2.2. DNA array genotyping
Fifty-two genomic DNA samples (∼600 ng each) were submitted to GeneSeek (Neogene, Lincoln, NE, USA) for SNP genotyping on the Illumina Infinium Feline 63K iSelect DNA Array (Illumina, San Diego, CA, USA) [21]. Since SNP positions were based on an early assembly of the cat genome [25], the SNPs were relocalized to the latest feline genome assembly, Felis_catus_9.0 [26]. Quality control of the SNP data was performed using PLINK (v1.07) [27]. The following criteria were applied: (i) individuals with genotyping success rate of <80% were removed (--mind 0.2), (ii) SNP markers with a genotyping rate <80% were removed (--geno 0.2), and, (iii) SNPs with a minor allele frequency of 0.05 or less were removed (--maf 0.05). Furthermore, SNPs that were previously reported to have missing ≥ 10% of genotypes and Mendelian errors [21], and that remained after quality control were excluded.
2.3. Genome-wide association studies
After the SNP pruning described above, GWAS were conducted using PLINK. Sibling transmission disequilibrium test (sib-TDT) [28] was performed using the DFAM procedure in PLINK (--dfam). This method implements sib-TDT and also includes unrelated individuals in the analysis. A case-control association analysis was performed (--assoc). The genomic inflation factor was calculated using the function (--adjust). Multi-dimensional scaling (MDS) analysis was conducted (--genome) and MDS plots were generated to visualize the population stratification, using PLINK and R software (version 3.3.3; R Foundation for Statistical Computing, Vienna, Austria), respectively. A quantile-quantile (QQ) plot was created using R. Genome-wide significance for both analyses was determined using 100,000 permutations (--mperm 100000). Manhattan plots from the sib-TDT, case-control association, and permutation analyses were generated using R. The MDS plot was used to reselect cats to minimize stratification between cases and controls for secondary case-control association analysis.
2.4. Haplotype analysis
An approximately 6 Mb region surrounding highly associated SNPs was extracted including 81 SNPs, from SNP chrA3.163737349 at chromosome position A3: 123,014,546 to SNP chrA3.156620632 at chromosome position A3: 128,837,125. The haplotype boundaries were visually confirmed using Haploview (version 4.2) [29].
2.5. Homozygosity analysis
Homozygosity analysis was performed using PLINK. SNPs within a 1000 kb window, containing at least 25, were investigated for runs of homozygosity (--homozyg-window- kb 1000, -- homozyg-snp 25). In each window, five missing genotypes (20%) and a single heterozygote (2%) were tolerated (--homozyg-window-missing 5, --homozyg- window-het 1). The threshold of homozygosity match was set as 0.99 (--homozyg- match 0.99). A homozygous block was characterized by five SNPs (∼200 - 250 kb). Consensus homozygosity blocks were identified as overlaps between individual homozygosity blocks (--consensus-match, --homozyg-group).

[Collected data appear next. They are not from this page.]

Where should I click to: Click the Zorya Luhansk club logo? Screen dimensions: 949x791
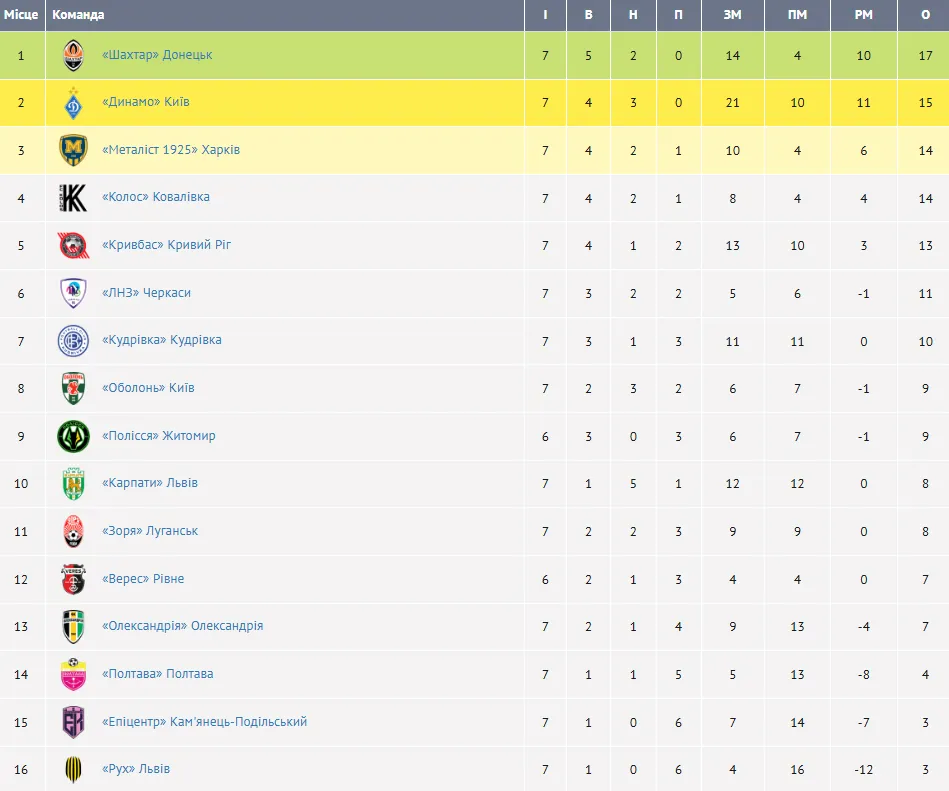click(73, 531)
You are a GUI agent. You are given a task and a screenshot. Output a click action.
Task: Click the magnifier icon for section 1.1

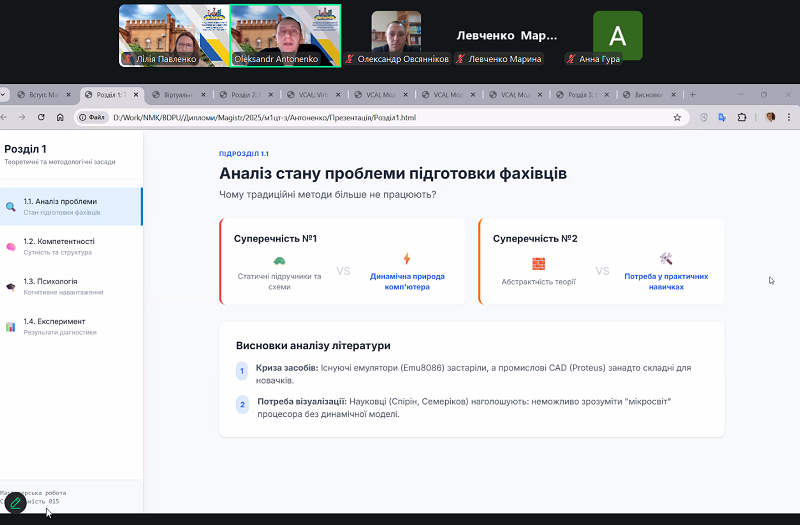point(11,207)
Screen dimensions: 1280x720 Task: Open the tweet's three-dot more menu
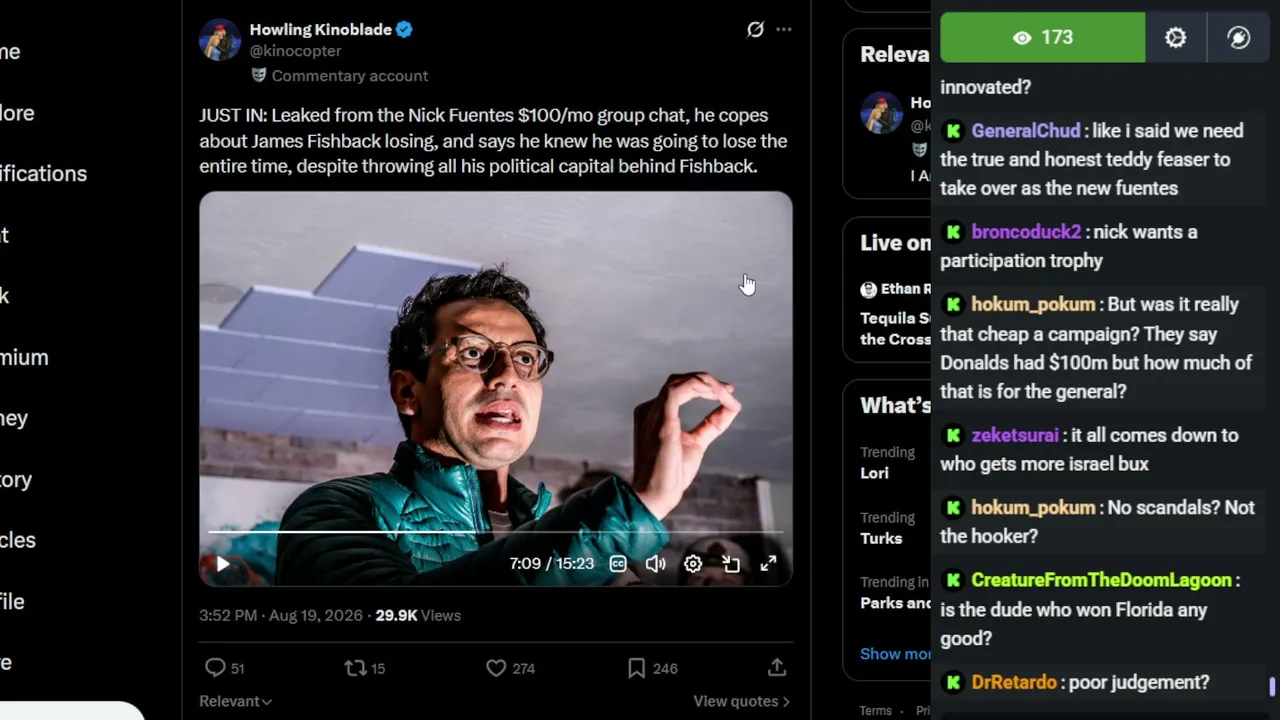point(784,30)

2.6. Whole genome sequencing
A trio of cats including an affected sire, a carrier dam, and an affected offspring was selected for WGS as part of the 99 Lives Cat Genome Sequencing Initiative (http://felinegenetics.missouri.edu/99lives). These cats were produced at the MU colony; thus, parentage was known. DNA extraction and library preparation were conducted as previously described [30]. A minimum of 4 µg genomic DNA was submitted for WGS to the MU DNA Core Facility. Two PCR-free libraries with insertion sizes of 350 bp and 550 bp were constructed for each cat using the TruSeq DNA PCR Free library preparation kit (Illumina). The Illumina HiSeq 2000 (Illumina) was used to generate sequence data.

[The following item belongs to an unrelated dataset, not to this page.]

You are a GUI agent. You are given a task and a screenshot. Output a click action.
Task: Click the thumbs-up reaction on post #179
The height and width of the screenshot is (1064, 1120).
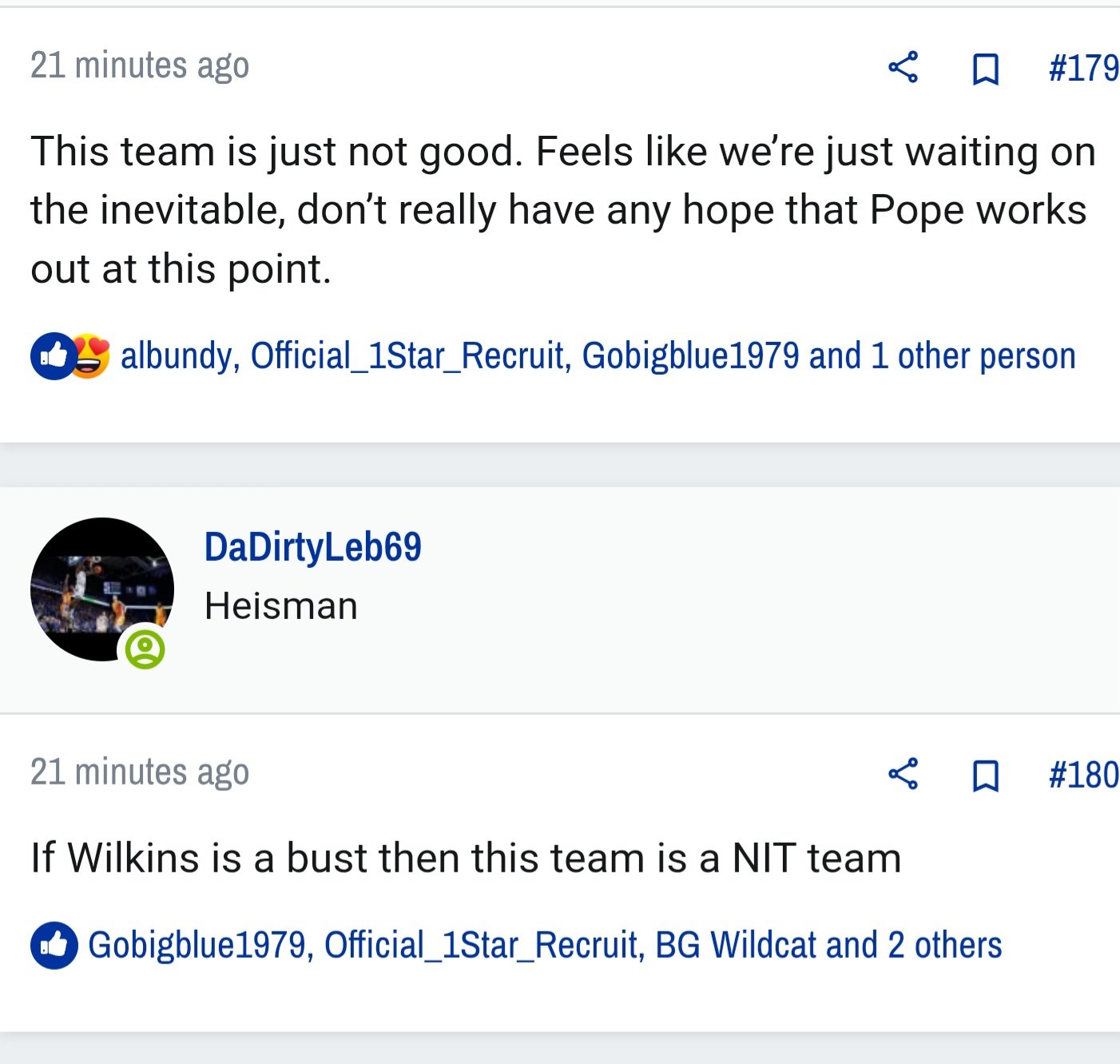pos(54,356)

Sequence reads were mapped to the latest feline genome assembly, Felis_catus_9.0, and processed as previously described [26]. Briefly, read mapping was conducted with Burrows-Wheeler Aligner (BWA) version 0.7.17 [31]. Duplicates were marked using Picard tool MarkDuplicates (http://broadinstitute.github.io/picard/). Potential insertions or deletions (indels) realignment was performed using the Genome Analysis Tool Kit (GATK version 3.8) [32] IndelRealigner. Variants were called using GATK HaplotypeCaller in gVCF mode [33]. VarSeq v2.0.2 (Golden Helix, Bozeman, MT) was used to annotate variants with Ensembl 99 gene annotations and identify variants unique to the trio cats and absent from 192 unaffected unrelated domestic cats. Exonic variants were extracted from the dataset, including variants 21 bp flanking the exons. Candidate variants segregating across the trio were visualized using Integrative Genomics Viewer (IGV) [34].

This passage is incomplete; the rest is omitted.